I thought I had the same problem, while discussing with a colleague we realized that we did not necessarily have the same results and that by pushing a little the tests, we have indeed inconsistencies

Using a custom template, each time some detections were missed, on the following screenshot, only 5 cases on 8 are detected :

Despite using a lower concurrency or rate limit, the results were still inconsistent. Whereas by just scanning the vulnerable target, I constantly have the vulnerability

Increasing the timeout as suggested by @Ice3man543, indeed allows to detect all cases. Although it seems to be a solution, I still have a doubt because the target only takes a while to respond when I use Nuclei and scan several targets at the same time (I use the -c 1 option in my tests).

If I scan the target directly, the response is almost immediate

Regards

[beyildirim]

Hello, @Ice3man543 Are there any new updates regarding @JoshuaMart s update on the ticket? I have done other tests with different targets. Results are still inconsistent.

[ehsandeep]

@beyildirim Thank you for helping us on this, Could you retry the same test with the latest version of nuclei? also, possible to share another example as http://php.testsparker.com/phpinfo.php is not accessible anymore?

[bradleman]

FWIW I'm seeing the same behavior with the latest version. Catches 2-4 of 8 matches from list of 40 targets, 1 in 10 tries will catch all 8 even with timeout set to 15 and rl set to 2. Same behavior on multiple systems. I don't think it's a timeout issue because they load up fine with curl or in a browser. Again, FWIW.

[ehsandeep]

@bradleman do you have more information to share that can be used to replicate?

[bradleman]

What additional information do you want? I see there's a new release 2.7.7 so I'll update and try the test again.

[ehsandeep]

input (if it's specific to any target) and cmd to replicate this behavior.

[ehsandeep]

@beyildirim @bradleman @JoshuaMart I was running some more tests with the latest release, and it seems the results are consistent, but let me know if you still notice otherwise.
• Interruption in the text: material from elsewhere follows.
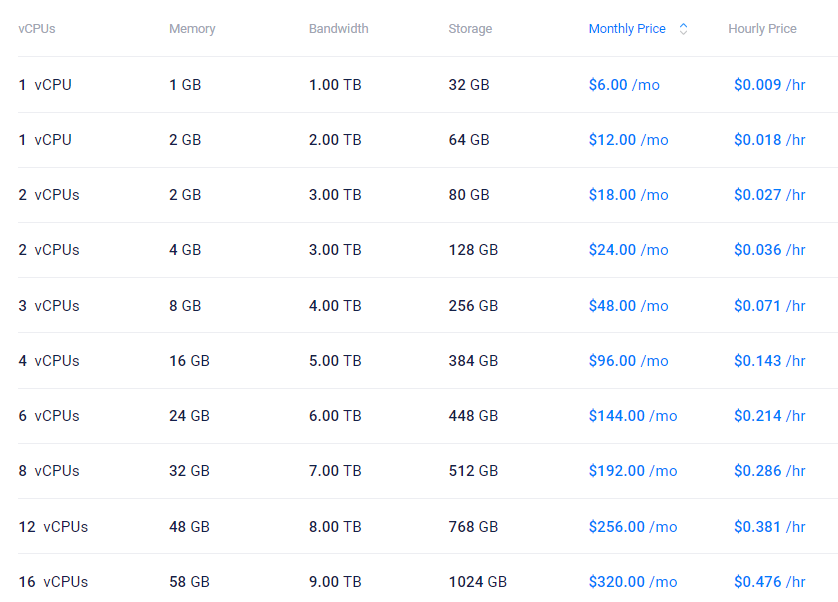The image size is (838, 602).
Task: Select the $256.00 /mo price
Action: (633, 527)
while true; do echo total: `nuclei -u http://php.testsparker.com -id exposed-svn -silent | wc`; done

total: 1
total: 1
total: 1
total: 1
total: 1
total: 1
total: 1
total: 1
total: 1
total: 1
total: 1
total: 1
total: 1
total: 1
total: 1
total: 1
total: 1
total: 1
total: 1
total: 1
total: 1
total: 1
total: 1
total: 1
total: 1
total: 1
total: 1
total: 1
total: 1
total: 1
total: 1
total: 1
total: 1
total: 1
total: 1
total: 1
total: 1

[beyildirim]

Hello @ehsandeep , these are the results I got today, and the target is alive. Let me know if I can provide you with more info regarding it.

[ehsandeep]

also, moving this ticket to the discussion as currently this behavior can not be reproduced or requires more information for the investigation, and as @Ice3man543 suggested, the default value for the timeout is increased in the dev version and will be reflected in next release.